[[!tag linux debian]]

I got into a discussion recently about what a Linux distribution actually is. To some people, a distro is just a convenient way of source of binaries from which to pick what you install, either on your own computer or when creating an embedded system, or some other specific kind of system. To others it's a way of life, and the realization of the ideals of software freedom. To yet others, a distro is an outdated concept that will go away in the near-ish future, to be replaced by ... something.

Here's my take: a Linux distribution is defined by the following things:

  • It's a specific, chosen set of upstream projects. The selection criteria vary wildly between distros, and may be based on things like purpose, quality, licenses, etc. Debian, for example, chooses pretty much everything that is free software, but a distro targeted at providing NAS devices would choose a much smaller set.
  • It's a set of changes made to the upstream code, and specific configurations of the upstream code, in order make all the software work well together. For example, if the distro supports multiple mail transport agents, they might all need to be patched and configured to store incoming mail the same way by default.
  • It's the tools, processes, policies, and workflows used to develop the distribution.
  • It's the tools provided to the people using the distribution to install and manage their systems.
  • It's the people and companies who develop the distribution and support its users, and their shared values and purpose. This may be a real community, or just the kind of community that exists as a web page.

Historically, there has been a lot of variation in all aspects mentioned above. Some of this variation may today be unnecessary. For example, it might be helpful for more distributions to share work on common tools, so that not everyone needs to re-invent and re-implement the same kinds of tools.
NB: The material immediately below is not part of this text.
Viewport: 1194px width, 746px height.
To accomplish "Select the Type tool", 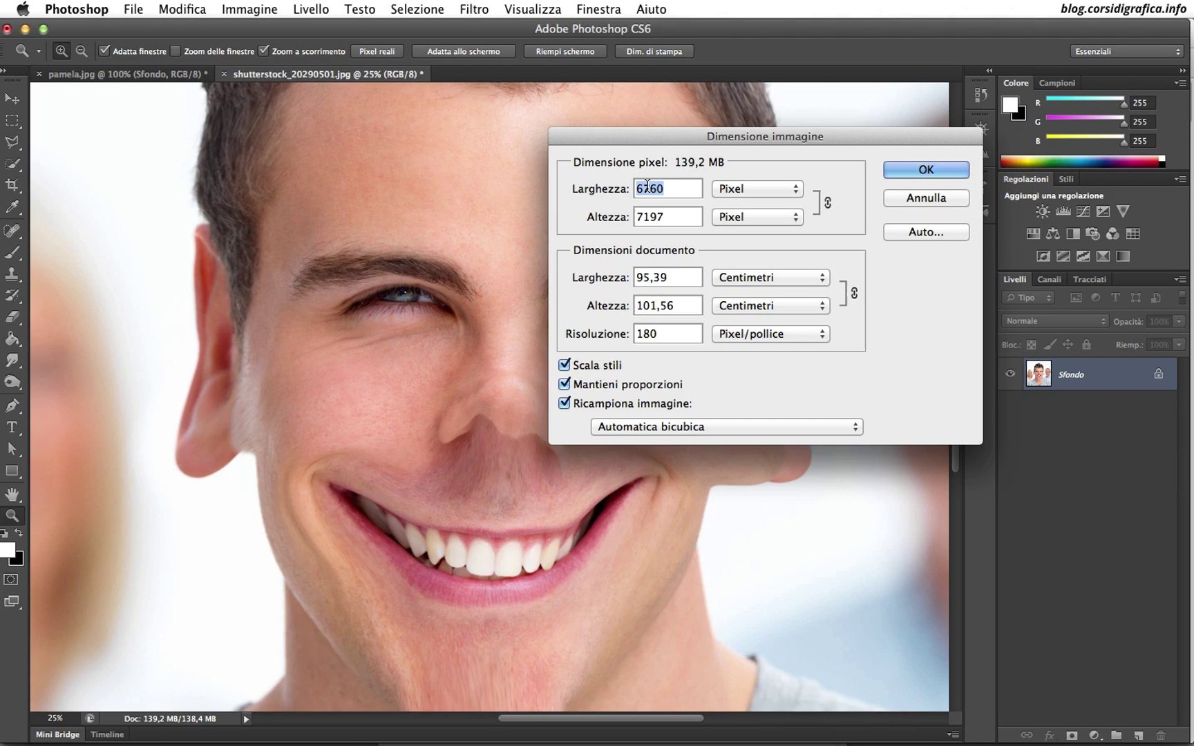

However, my gut feeling is that due to the inherent interconnectedness of all things, it may be very difficult to have one set of tools to support well all workflows, policies, processes, and communities.

The most important differentiating factors between the various distros are not the tools, but the community values, the perceived purpose of the distro, and the resultant criteria for choosing what to include and the workflow for developing the distro.

Even when two distros use the same tools, there can be a lot of difference in the end result. Fedora and RHEL, for example, use a lot of the same infrastructure, but their purpose is entirely different. Debian and Ubuntu use mostly the same packages, even, and still there's a huge difference between the two distros: one aims at a high quality system based on free software, the other aims to support the business of one particular company.

For this reason, there will always be a lot of Linux distributions around, and that is good.